Reflections on Restoring Honor
By Adelaide Mankato · August 31, 2010
Normally, I find Glenn Beck to be just mildly annoying. He’s like a mosquito that buzzes in your ear – not biting, not landing – just perpetually floating without fail and creating an annoying hum in your ear. However, Beck’s resent actions are totally inexcusable. He is having a rally in order to restore honor to our nation. When I first heard of this idea, I thought, honestly, that it was a joke. A talking head from spin central is going to restore my nation’s honor? I’ll get Hugh Hefner right on restoring my modesty while we’re at it.
The first problem with this is obvious. My honor is not in need of restoration. Neither is that of my nation – not, at least, in the sense that Beck believes. He claims we are only as honorable as our virtues – a word he uses, dare I say, liberally – are in proper alignment. Acting more like a man at the pulpit than at the podium, Beck plays the sensitivities of his followers. He evokes humility when it looks best – calling up soldiers – both of the current conflict and wars past when convenient. My heart broke for them because not only had they served our country and lost, without doubt, something significant in each instance, but now they seemed to be losing something more. In the closing prayer, I man who had lost his face in Vietnam was paraded out after having the more grotesque details of his injuries retold by Beck. He told a story of loss in the name of defending freedom. He prayed to God that our troops be protected. The whole time he was standing there, Sarah Palin, failed governor and current talking head, was standing behind his left shoulder shaking her head in agreement. Beck stood to his right. He was bookmarked by two terrible people who spend day and night cooking up ways to brainwash the people into giving up their babies to warfare, giving up their shores to drilling, and giving up their dreams to inequality. I kept thinking, “This guy deserves better than this.” Though I’m a peaceful person, I don’t think there was anything wrong with this man’s honor – or that of the nation he served in the military – and I think it is pretty fucking smug of Beck to assume so. Using people is not bringing honor to them. If you really want to honor our veterans, Mr. Beck, help us get out of our military conflicts so no more of them have to become memories that never walk through the doors of their family homes again. Just today I saw a news snippet of a nineteen-year-old child who died in Iraq. The honorable thing to do would be to really learn from all these casualties we keep racking up and work to stop them. The only silver lining to this event is that the money raised – after Mr. Beck and his crew’s expenses – went to a very worthy charity, the Special Operations Warrior Foundation.

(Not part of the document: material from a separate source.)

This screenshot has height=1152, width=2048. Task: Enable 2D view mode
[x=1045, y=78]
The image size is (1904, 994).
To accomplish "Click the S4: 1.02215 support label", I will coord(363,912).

The second reason I’m coming down on Beck has to do with Mr. Beck’s own integrity. He’s a liar. He said – on national television – that the date of his rally wasn’t chosen for any particular reason other than it was the only free day in everyone’s schedules where the stars aligned. Bullshit.
I don’t really care that Beck chose to have his ‘Restoring Honor,’ rally on the anniversary of Martin Luther King’s, ‘I Have a Dream,’ speech. I don’t care that it was in the same location as Dr. King’s famous speech. I do care, however, that Beck claims that the logistics of this event are just coincidence – the result of open nooks and crannies within the bowels of conservative crony schedules and surprisingly open venues. There is no way – no way – that it just happened to be that the anniversary of the most remembered and cherished speech of the civil rights movement happened to be the same day when nothing much was going on in the spin factory and the Lincoln Memorial was free. What’s appalling isn’t that Beck thought to utter this lie in the first place – he’s a snake and that’s what snakes do – what’s appalling is that he said it on national television with a look on his face that said, “I know you’re going to believe me even though this is bullshit.” I mean, he should have just come out and said, “Yeah, I know this is an important day. I want to put my mark on it – whether it is a shine or a stain.” At least that would have carried the weight of honesty.
Beck tried his best to seem holy, but to me he just came off as a wolf in sheep’s clothing. He evoked the word God more times, I believe, than the Rev. Dr. King in his famous speech. It seemed semi-sacrilegious to me – like using God to advertise Foldgers Coffee, or “The View,” or something like that. He made God seem like a patriot – on our side (America’s side) and our side alone.
The most terrifying thing about this event, though, wasn’t the man of the hour. It was the misguided nonsense he was spewing out into the atmosphere. It wasn’t the fact that the media was lapping up his nonsense. No, the most terrifying thing about this event could be found in the reflecting pool at the national mall. Beck’s followers, ready to take his message anywhere to anyone, gathered in staggering numbers. There stood apostles of a fake messiah, waving handmade signs and sporting Beck-inspired t-shirts. I didn’t feel honorable watching this unfold on television. All I felt was shame.


I cringed just having to put Beck’s picture on the site. Then I watched the video. 1. I have never seen so many fat people in lawn chairs since my childhood days at spring training games. 2. As nauseating as the video is, I think it’s amazing to watch New Left Media turn into a source of reliable information.